### [作業内容]
1. 政治についての文章から、「これまで私が論じてきた「衣食」で始まり「を必要不可欠としたのである。」まで続く部分を一字一句違えずに書き写してください。
2. 次の(a)〜(c)が政治についての文章の内容と合っているか、それぞれ「はい」か「いいえ」で答え、判断の決め手となる文章中の語句をそのまま引用してください。(a) 記事の日付は2017年7月24日である。(b) 筆者は、護憲や9条、立憲主義を持ち出せば問題は片づくと述べている。(c) 筆者は、まだまとめきれないことが頭に残っていたと書いている。
3. 政治についての文章を、最後の文に続けて書き進めてください。

### [本文]

★ ★ ★ ★ ★

日本の「政治」の〈可能性〉と〈方向性〉について考える。

「政治」についての感想なり思いを語りながら、21世紀の〈地域政党〉の〈可能性〉と〈方向性〉について考えたい。

「あちら」と「こちら」(13)

2017-07-24 | 社会 政治
 どうしてもまだまとめきれないことが頭に残っていたので、それだけは書き留めておきたい。

「あちら」と「こちら」(13)
 これまで私が論じてきた「衣食足りて→礼節を知る」を逆から捉えて、「礼節を知りtり→衣食足る」と見るとき、いわゆる近代市民革命の際に、世界に向かって、その普遍化を謳った普遍的人権としての礼節は、「礼節を知りて」の実現のために、私のモデルで描いたあのセカイの関係を前提としなければならなかったのである。つまり、礼節を知りての実現は、Aにおいて礼節を知りて、Bにおいて礼節を知りて・知らず、Cにおいて礼節を知らずの関係を、同時にまたAにおいて衣食足るの、Bにおいて衣食足る・足らずの、Cにおいて衣食足らずの関係を、それらの関係が共時態として成り立つ関係を必要不可欠としたのである。
 とてもじゃないが、これではどうしようもない「礼節を知りて」である。護憲(改憲)や9条、立憲主義。法の支配、自由、民主主義、人権、平和云々を持ち出してもどうにもならない。それゆえ、どうしても上述した差別と排除のバリア関係をつくり出すことのない、あるいはできるだけそうしたバリア関係を防げる「礼節を知りて」とその「礼節」を構想しなければならない。これについては、以前の記事でも指摘したとおりである。

★ ★ ★ ★ ★

### [元データ]
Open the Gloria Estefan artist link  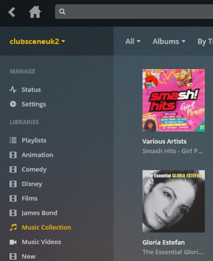click(x=164, y=242)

★ ★ ★ ★ ★

### [解答]
1.
これまで私が論じてきた「衣食足りて→礼節を知る」を逆から捉えて、「礼節を知りtり→衣食足る」と見るとき、いわゆる近代市民革命の際に、世界に向かって、その普遍化を謳った普遍的人権としての礼節は、「礼節を知りて」の実現のために、私のモデルで描いたあのセカイの関係を前提としなければならなかったのである。つまり、礼節を知りての実現は、Aにおいて礼節を知りて、Bにおいて礼節を知りて・知らず、Cにおいて礼節を知らずの関係を、同時にまたAにおいて衣食足るの、Bにおいて衣食足る・足らずの、Cにおいて衣食足らずの関係を、それらの関係が共時態として成り立つ関係を必要不可欠としたのである。

2.
(a) はい。「2017-07-24」
(b) いいえ。「護憲(改憲)や9条、立憲主義。法の支配、自由、民主主義、人権、平和云々を持ち出してもどうにもならない」
(c) はい。「どうしてもまだまとめきれないことが頭に残っていた」

3.
 営業の自由、通商の自由、私的財産権の自由の礼節は、そのままの形では使えない。たとえ「公共の福祉」云々の文言が入っていたとしても、使えない。しかし、そうはいっても、覇権システムと戦うことは到底無理なことである。さらに、資本主義システム、民主主義システムの問題点を私のようにことさら持ち上げて批判、非難してみても、先進諸国に暮らすものにはほとんど奇人変人の戯言としてあしらわれるだけだろう。
 それゆえ、普遍主義とは異なる次元の「礼節を知りて」を構想しながら、同時に私のモデルのセカイと、すなわちシステムとその自己完結運動の歩みと、向き合いながら少しでもその歩みを今とは別の歩みに導ける、そうした「礼節を知りて」と礼節を求めていく必要がある、と私は確信している。それと同時に、この作業は死ぬまでには到底、片付くものではないことも、痛感する次第である。私は、この作業の必要性にずっと以前に気が付きながら、いろいろな理屈をつけては避けていた。どうにもならない厄介さが付きまとい、下手にかかわると、堂々巡りの連続で終わりかねないし、挫折するのが容易にわかっていたからである。ところが、中途視覚障碍者の境遇になって、そんなことを言う暇はなくなったのだ。自分の問題だから、どんなに読者が格好悪く思おうが、頭の悪さを笑おうが、どうでもよくなった。まだ格好つけた論の展開が多いのだが、残された時間を大事に使いたい。

最後の文章のくだりを新たに追加して、また投稿し直したことを断っておきたい。これまでどうも、ありがとう。くれぐれもご自愛を。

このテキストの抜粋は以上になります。